(Stored data)
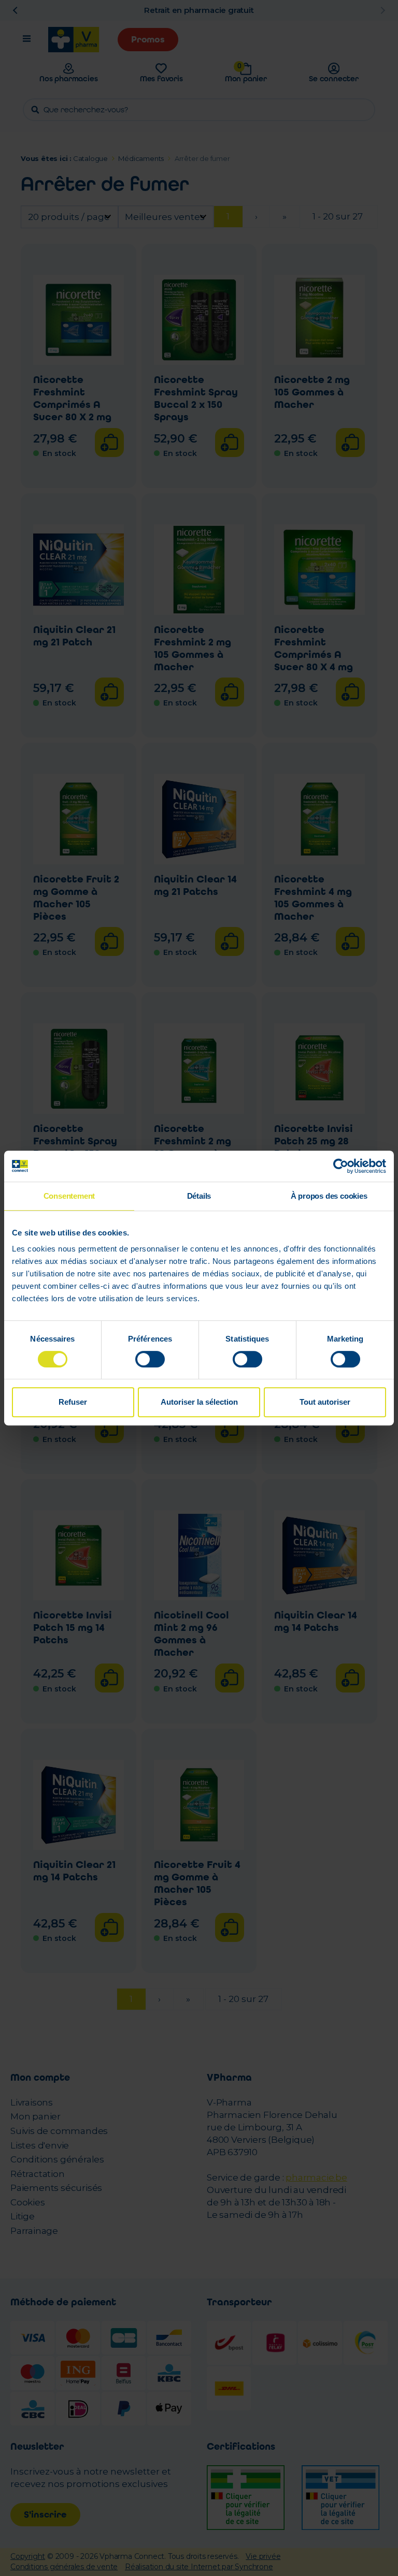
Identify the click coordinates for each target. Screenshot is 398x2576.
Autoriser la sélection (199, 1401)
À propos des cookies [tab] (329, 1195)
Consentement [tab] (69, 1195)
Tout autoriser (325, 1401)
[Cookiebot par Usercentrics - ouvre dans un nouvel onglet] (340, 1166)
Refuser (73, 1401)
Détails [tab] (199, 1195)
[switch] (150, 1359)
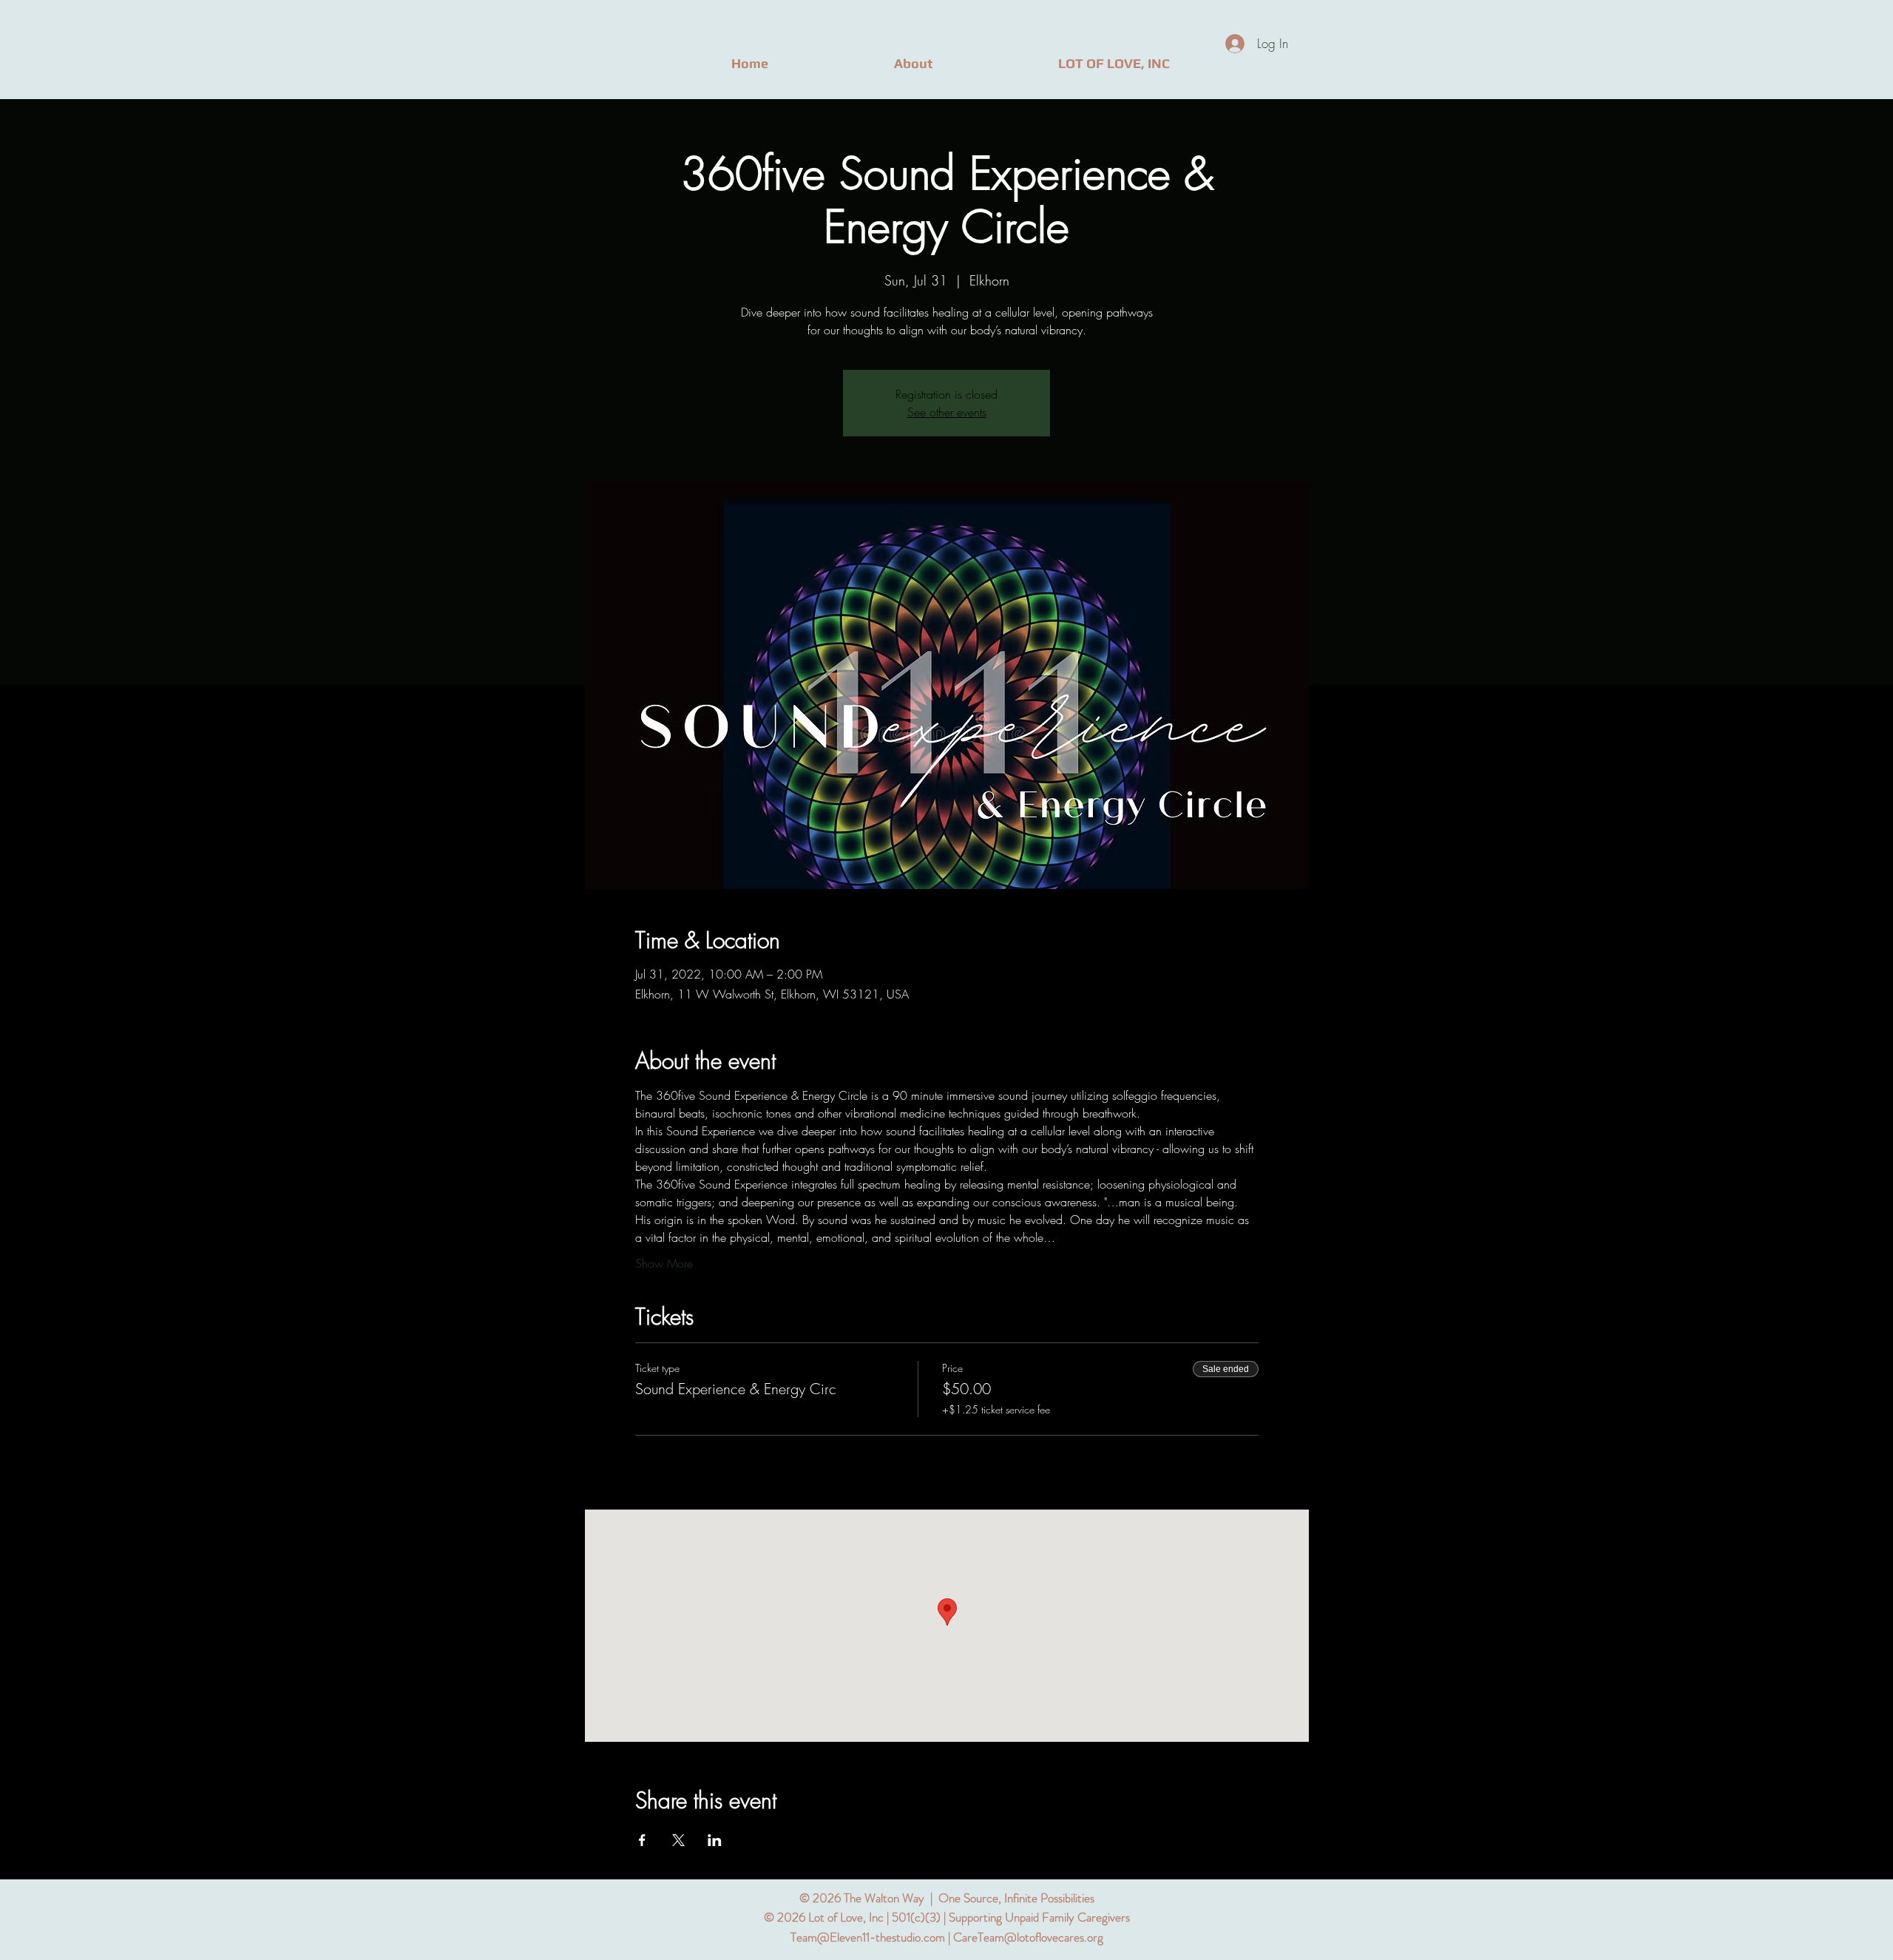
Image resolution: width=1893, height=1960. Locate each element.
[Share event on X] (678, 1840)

> _YOUR GOAL_
Only lines with the word "each" count here; copy every one from the records.

> _OUTPUT BELOW_
Identify the click coordinates for each target. Screenshot is 398x2576.
Image resolution: width=1893, height=1960. Locate each element.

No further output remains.